(Lines of data)
• • • • •

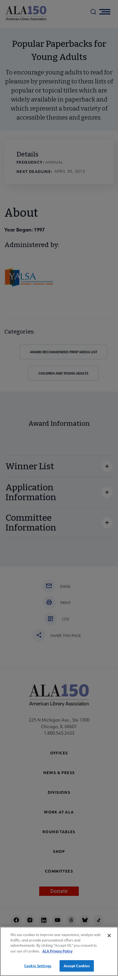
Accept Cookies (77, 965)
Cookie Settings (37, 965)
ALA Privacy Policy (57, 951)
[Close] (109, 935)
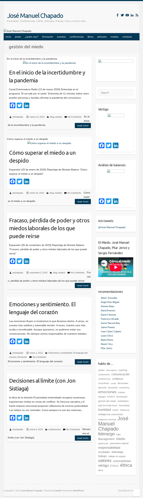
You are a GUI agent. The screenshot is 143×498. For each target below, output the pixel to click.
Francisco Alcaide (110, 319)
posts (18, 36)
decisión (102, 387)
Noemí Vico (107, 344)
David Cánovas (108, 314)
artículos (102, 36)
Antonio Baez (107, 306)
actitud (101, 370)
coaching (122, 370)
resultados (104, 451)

• • • • •

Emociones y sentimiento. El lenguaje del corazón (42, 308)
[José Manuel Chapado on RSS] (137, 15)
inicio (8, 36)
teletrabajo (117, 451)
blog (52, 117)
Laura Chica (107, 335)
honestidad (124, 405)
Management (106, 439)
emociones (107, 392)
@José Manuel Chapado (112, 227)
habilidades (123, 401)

• • • • •

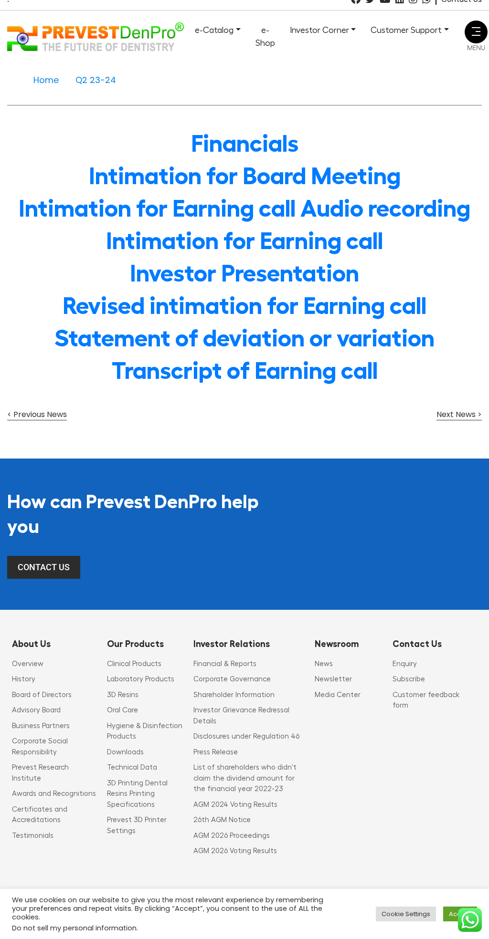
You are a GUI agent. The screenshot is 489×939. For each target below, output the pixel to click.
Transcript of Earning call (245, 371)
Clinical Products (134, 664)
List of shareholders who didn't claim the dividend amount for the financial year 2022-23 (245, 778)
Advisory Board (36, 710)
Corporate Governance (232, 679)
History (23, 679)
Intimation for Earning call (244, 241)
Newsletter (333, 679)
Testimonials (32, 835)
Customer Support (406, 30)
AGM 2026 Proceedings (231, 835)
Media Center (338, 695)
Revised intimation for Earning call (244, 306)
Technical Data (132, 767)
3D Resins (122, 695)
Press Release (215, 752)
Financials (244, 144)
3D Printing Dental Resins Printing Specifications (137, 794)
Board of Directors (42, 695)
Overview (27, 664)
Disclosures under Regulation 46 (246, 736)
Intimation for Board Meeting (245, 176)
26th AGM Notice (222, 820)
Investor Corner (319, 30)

• • • • •

* [WHAT IS NEEDED]:
Rewrite the rows from the one with "Technical Data (132, 767)" to the one with "Investor Corner (319, 30)", both included, shifting each coordinate in the answers up by 86 and leaving every other part of the rows unchanged.

* [TASK OUTPUT]:
Technical Data (218, 853)
3D Resins (208, 781)
Press Release (301, 838)
Financials (330, 230)
3D Printing Dental Resins Printing Specifications (223, 880)
Board of Directors (128, 781)
Overview (113, 750)
Disclosures under Regulation 46 (332, 822)
Intimation for Board Meeting (331, 262)
26th AGM Notice (308, 906)
Investor Corner (405, 116)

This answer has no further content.